Police in Uganda said on Sunday they foiled a bomb attack on a cathedral in the capital Kampala and arrested a man suspected of wanting to set off the explosive device among worshippers.
Hundreds of people were evacuated from the cathedral at the Rubaga Miracle Center after the man tried to enter it with an explosive device, police spokesman Patrick Onyango said.
"We conducted a controlled detonation of the improvised explosive device consisting of nails, a motorcycle battery, a charger and a telephone handset that was to be used in the attack," he said. he told the press outside the cathedral.
He said police tracked the 28-year-old man after receiving a tip of a possible attack at a place of worship, and finding a bomb in his backpack during his arrest.
Police are searching for three other men after the suspect said he may have had accomplices.
The perimeter of the cathedral was cordoned off; sniffer dogs and bomb squad members searched the scene but no threat was detected.
"The terrorist was a few meters from the entrance but the security forces intervened and he was arrested before he could enter the church and detonate the bomb," evangelical pastor Robert Kayanja. This pastor is a public supporter of President Yoweri Museveni.

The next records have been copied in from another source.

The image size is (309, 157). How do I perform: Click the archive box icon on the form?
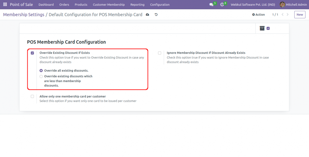262,28
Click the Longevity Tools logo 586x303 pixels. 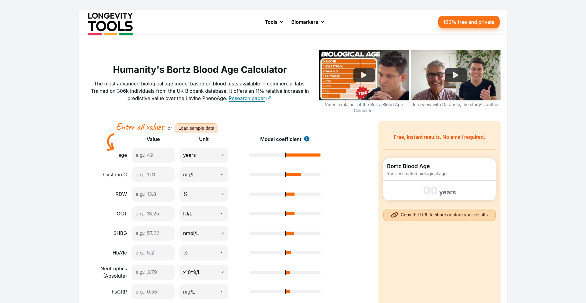tap(110, 23)
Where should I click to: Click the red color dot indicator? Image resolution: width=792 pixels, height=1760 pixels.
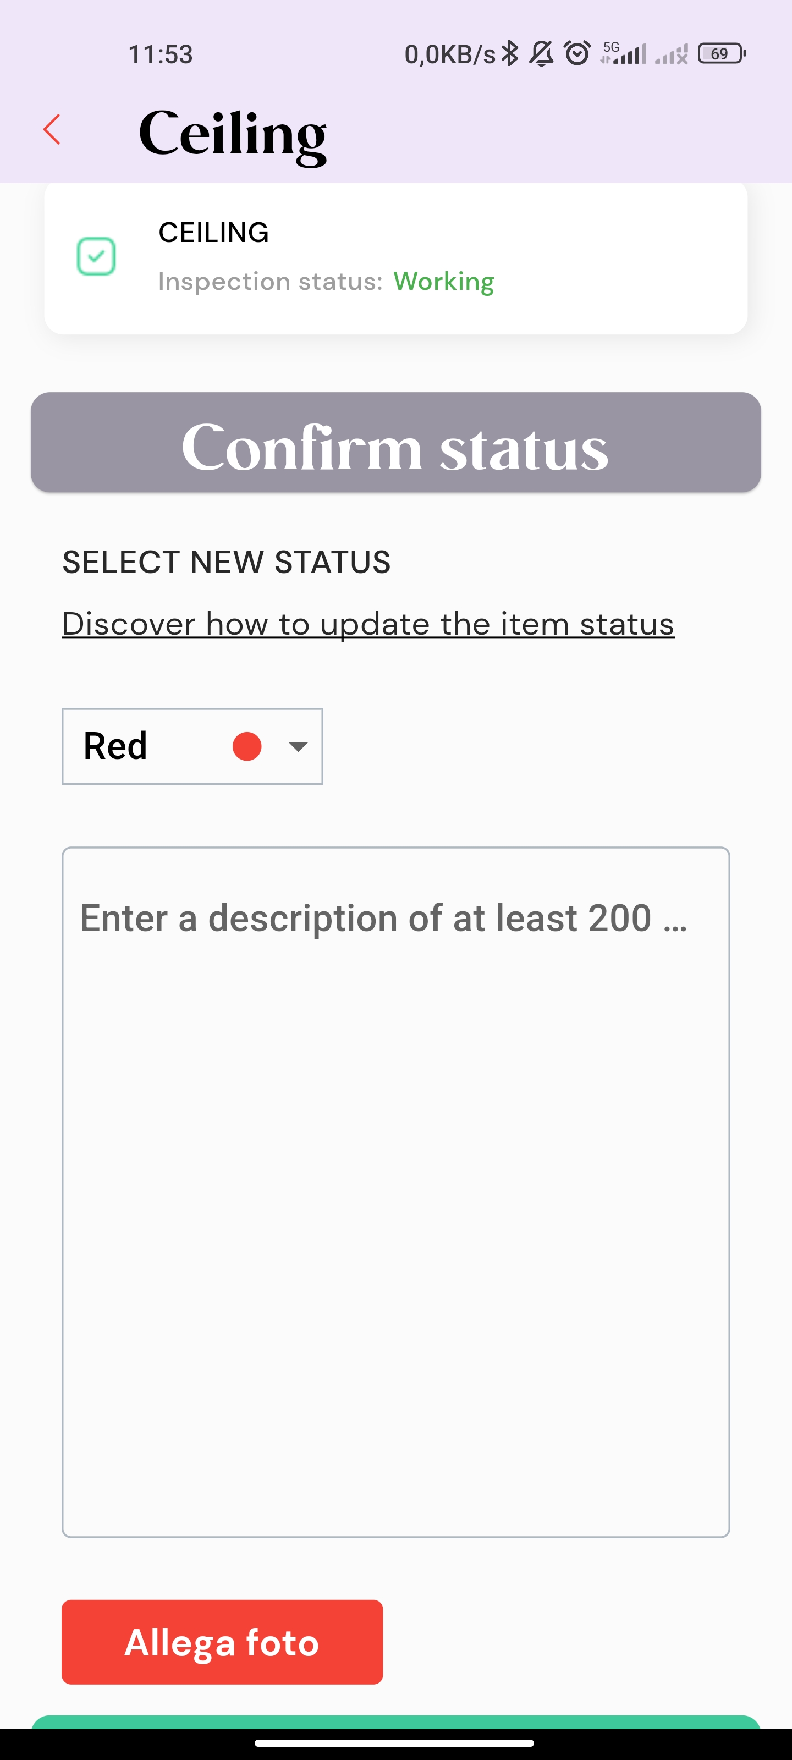pos(247,746)
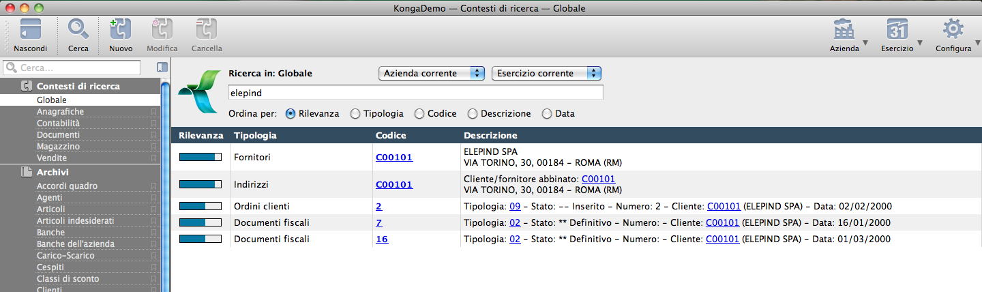The image size is (982, 292).
Task: Click the bookmark icon beside sidebar search
Action: (x=162, y=68)
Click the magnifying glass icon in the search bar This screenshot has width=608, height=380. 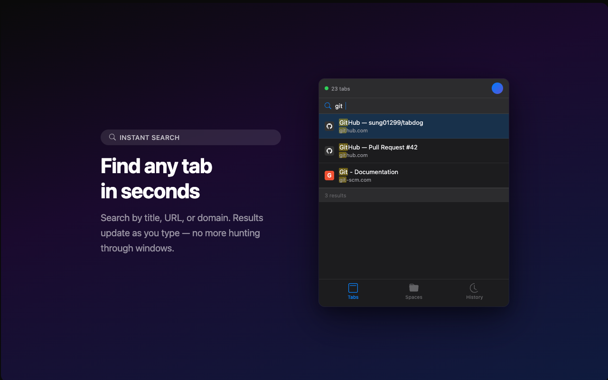pyautogui.click(x=327, y=106)
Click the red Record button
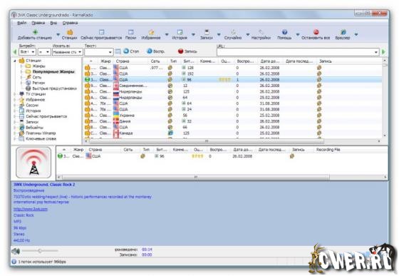399x276 pixels. tap(187, 51)
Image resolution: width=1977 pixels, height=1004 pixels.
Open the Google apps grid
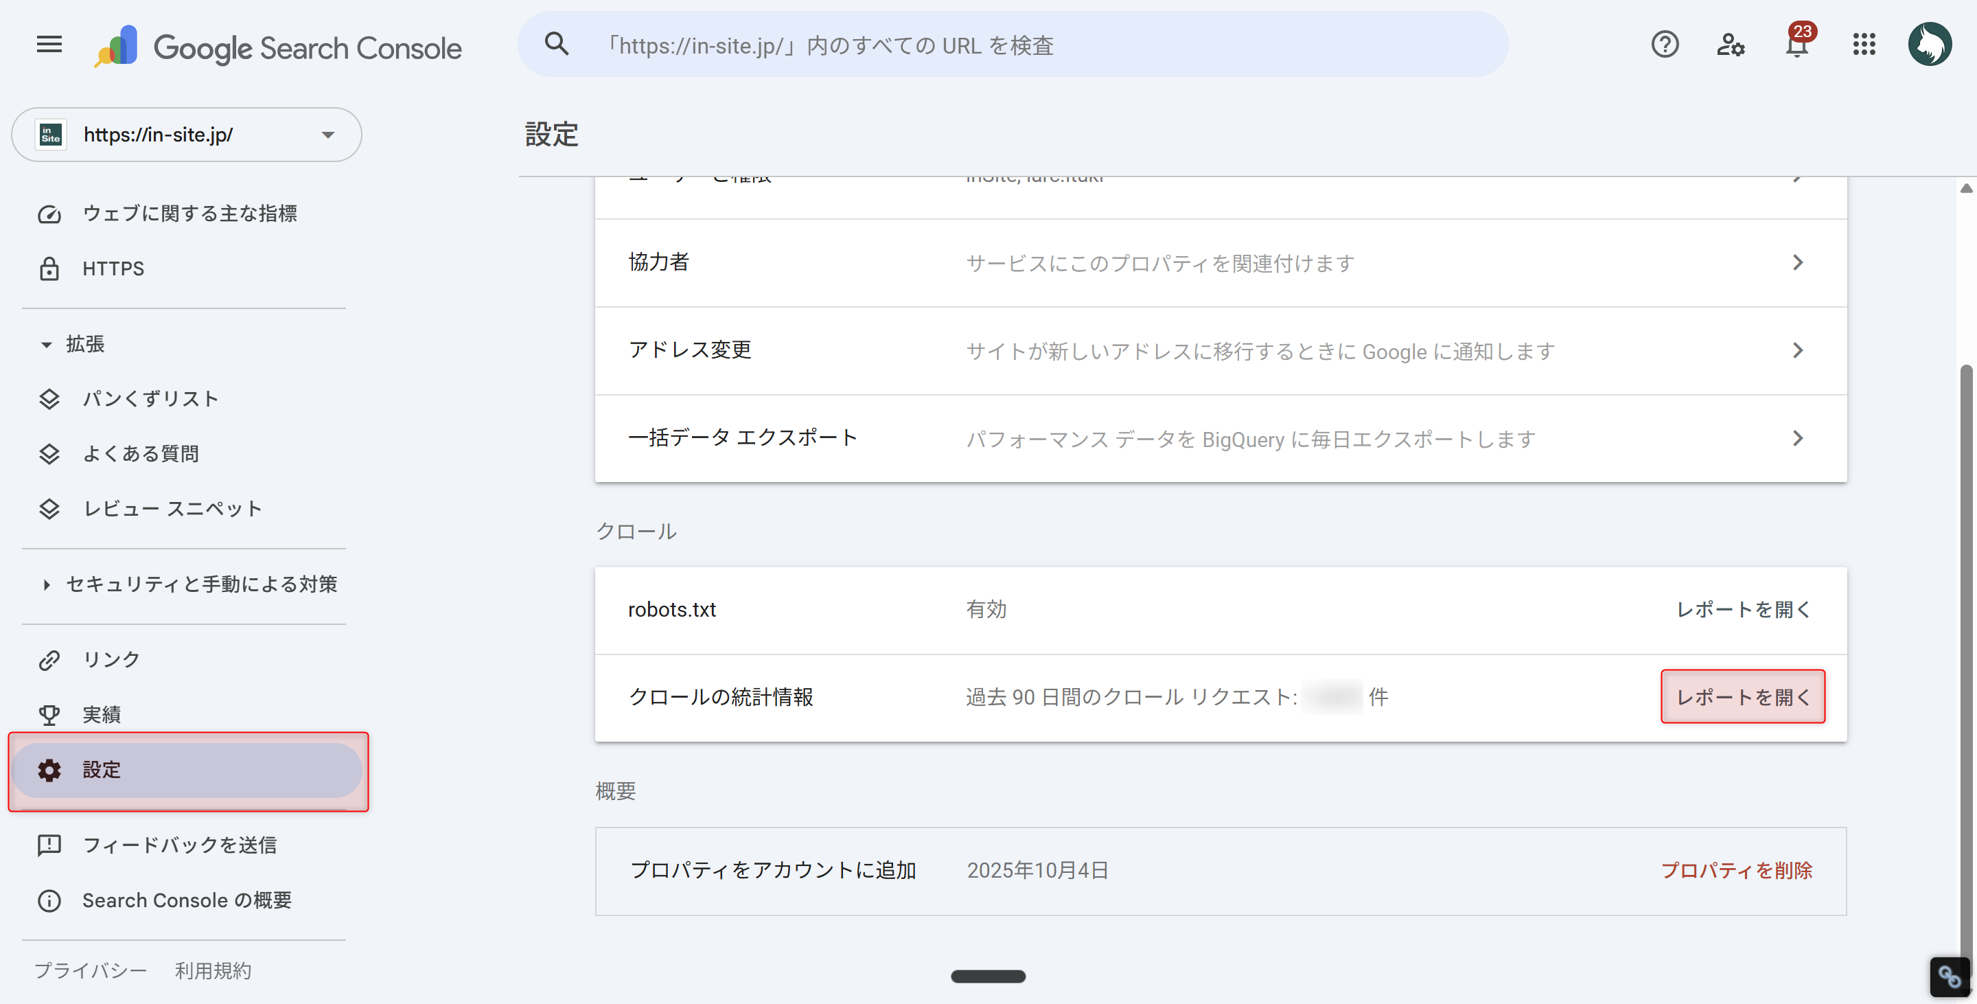1863,45
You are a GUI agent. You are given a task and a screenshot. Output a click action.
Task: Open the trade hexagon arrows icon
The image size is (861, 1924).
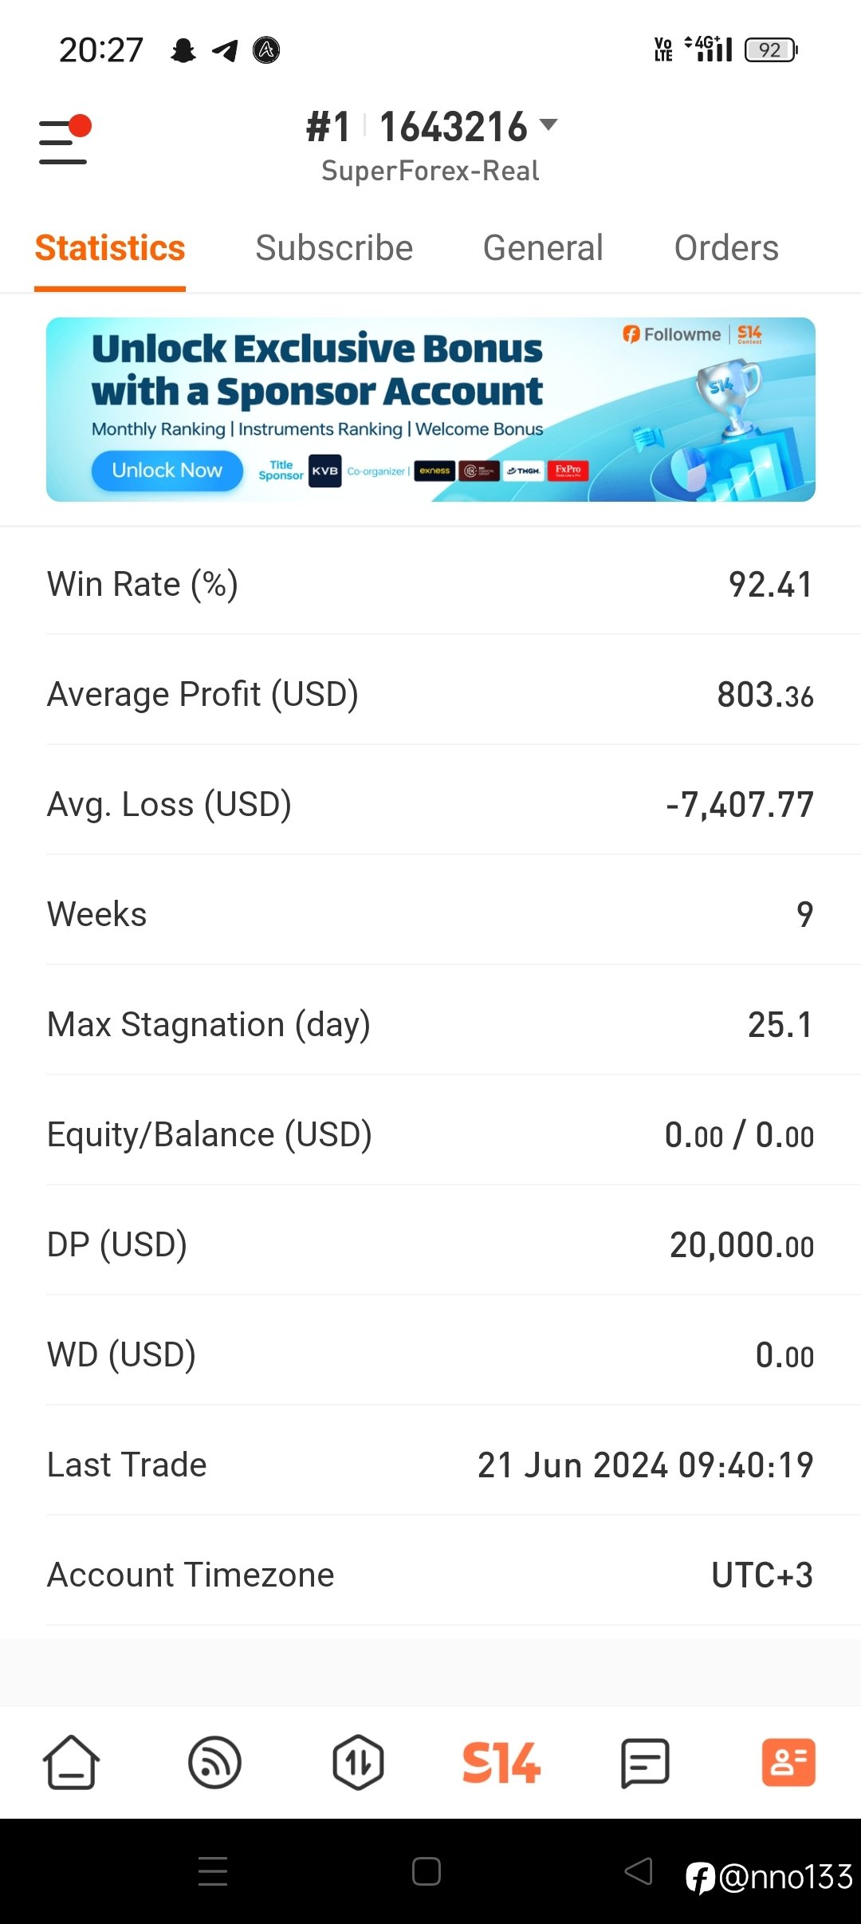358,1762
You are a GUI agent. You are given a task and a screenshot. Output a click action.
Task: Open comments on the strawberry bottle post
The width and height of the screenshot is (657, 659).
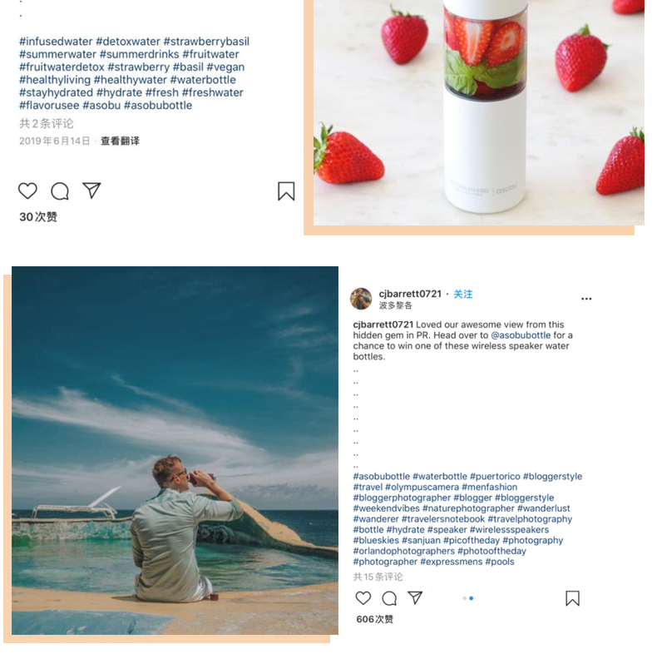click(x=60, y=191)
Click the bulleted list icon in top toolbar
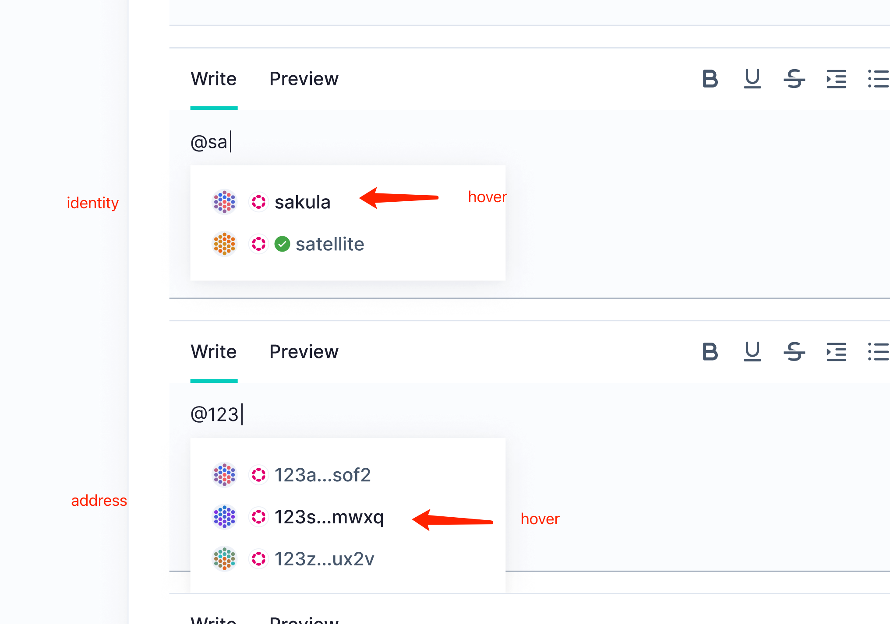This screenshot has width=890, height=624. (878, 79)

According to a police memo seen by AFP, police had been warned of a possible attack at crowded places, including churches and shopping malls.
In June, jihadists from the Allied Democratic Forces (ADF) militia, which pledged allegiance to the Islamic State group, killed 42 people, including 37 students, in a high school in western Uganda located near the border with the Democratic Republic of Congo.
It was the deadliest attack in Uganda since the double attack in Kampala in 2010 which left 76 dead during a raid claimed by the Islamist group Shebab, based in Somalia.